# AIM OF THE TASK:
Restate the listing below word for word, pictures excluded.

# LISTED RECORDS:
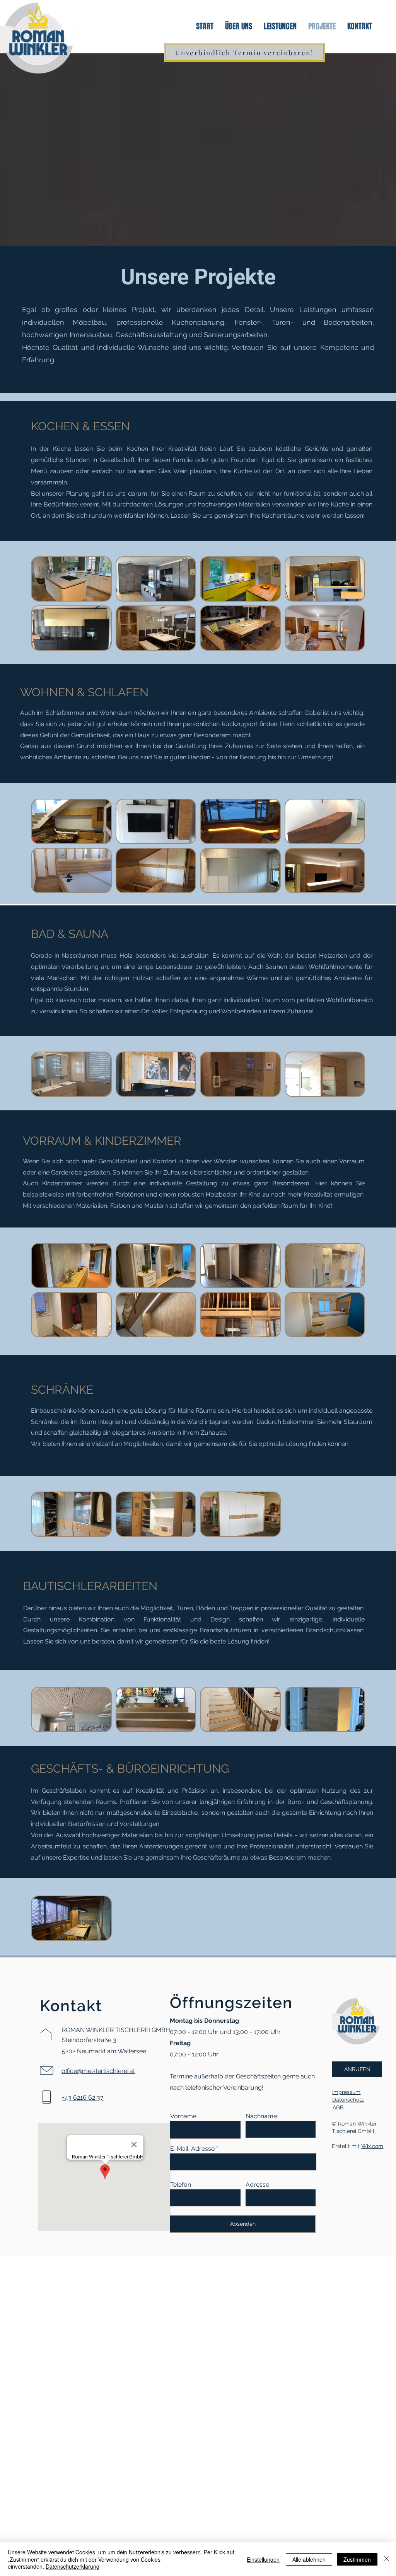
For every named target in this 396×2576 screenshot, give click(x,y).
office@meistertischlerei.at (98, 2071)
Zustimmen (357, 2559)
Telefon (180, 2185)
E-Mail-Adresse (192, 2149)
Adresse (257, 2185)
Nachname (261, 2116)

# REPLY TO THE EXERCISE:
For every named target in this 396×2576 screenshot, give click(x,y).
office@meistertischlerei.at (98, 2071)
Zustimmen (357, 2559)
Telefon (180, 2185)
E-Mail-Adresse (192, 2149)
Adresse (257, 2185)
Nachname (261, 2116)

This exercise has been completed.